Today’s Post article added that, “‘I don’t support Korea until Korea opens up its market,’ Baucus said in an interview Wednesday. By failing to resolve the beef dispute, he said, ‘they didn’t help at all, the administration or the Koreans.’

Baucus has not said whether he will merely vote against the agreement or will use the full force of his authority as finance chairman to block it indefinitely. The senator said he is working behind the scenes with U.S. trade officials to tweak the agreement to ensure Montana ranchers get a better deal.

“‘When I see that, I’ll support Korea,’ Baucus said.”

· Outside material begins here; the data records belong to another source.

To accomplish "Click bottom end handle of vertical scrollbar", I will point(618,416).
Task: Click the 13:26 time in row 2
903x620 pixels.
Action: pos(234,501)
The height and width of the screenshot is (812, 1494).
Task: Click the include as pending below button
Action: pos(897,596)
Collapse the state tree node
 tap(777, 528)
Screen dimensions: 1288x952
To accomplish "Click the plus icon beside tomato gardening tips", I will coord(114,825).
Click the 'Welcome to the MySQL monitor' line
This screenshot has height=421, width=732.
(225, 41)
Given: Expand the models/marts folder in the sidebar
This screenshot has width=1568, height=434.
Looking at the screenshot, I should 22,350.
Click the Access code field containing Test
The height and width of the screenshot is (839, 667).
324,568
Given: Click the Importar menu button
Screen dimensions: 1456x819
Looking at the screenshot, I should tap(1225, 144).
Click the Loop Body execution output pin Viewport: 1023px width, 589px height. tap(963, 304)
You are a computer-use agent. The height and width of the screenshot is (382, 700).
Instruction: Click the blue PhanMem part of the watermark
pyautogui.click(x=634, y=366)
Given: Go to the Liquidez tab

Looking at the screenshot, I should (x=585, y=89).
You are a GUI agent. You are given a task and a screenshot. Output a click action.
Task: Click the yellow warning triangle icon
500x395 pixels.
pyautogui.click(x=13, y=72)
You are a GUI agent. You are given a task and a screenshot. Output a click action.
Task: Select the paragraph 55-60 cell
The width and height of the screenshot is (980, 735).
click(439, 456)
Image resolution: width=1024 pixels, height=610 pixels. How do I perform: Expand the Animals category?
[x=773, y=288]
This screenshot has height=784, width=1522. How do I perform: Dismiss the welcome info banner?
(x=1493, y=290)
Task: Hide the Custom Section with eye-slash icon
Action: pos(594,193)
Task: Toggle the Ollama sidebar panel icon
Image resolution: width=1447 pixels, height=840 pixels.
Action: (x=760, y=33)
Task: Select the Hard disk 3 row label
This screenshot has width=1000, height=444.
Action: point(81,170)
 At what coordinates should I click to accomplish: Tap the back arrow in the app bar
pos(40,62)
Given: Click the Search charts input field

Also on the trade front, the Food and Agricultural Policy Research Institute (FAPRI) recently released a report titled, “WTO Domestic Support Measures: How Accounting Rules and Market Circumstances Matter.”

A brief summary of the report posted at FAPRI Online stated that, “WTO negotiations could lead to new commitments to limit domestic agricultural support. The report shows how the implications of a new agreement for U.S. farm programs could be sensitive to accounting rules and market circumstances.”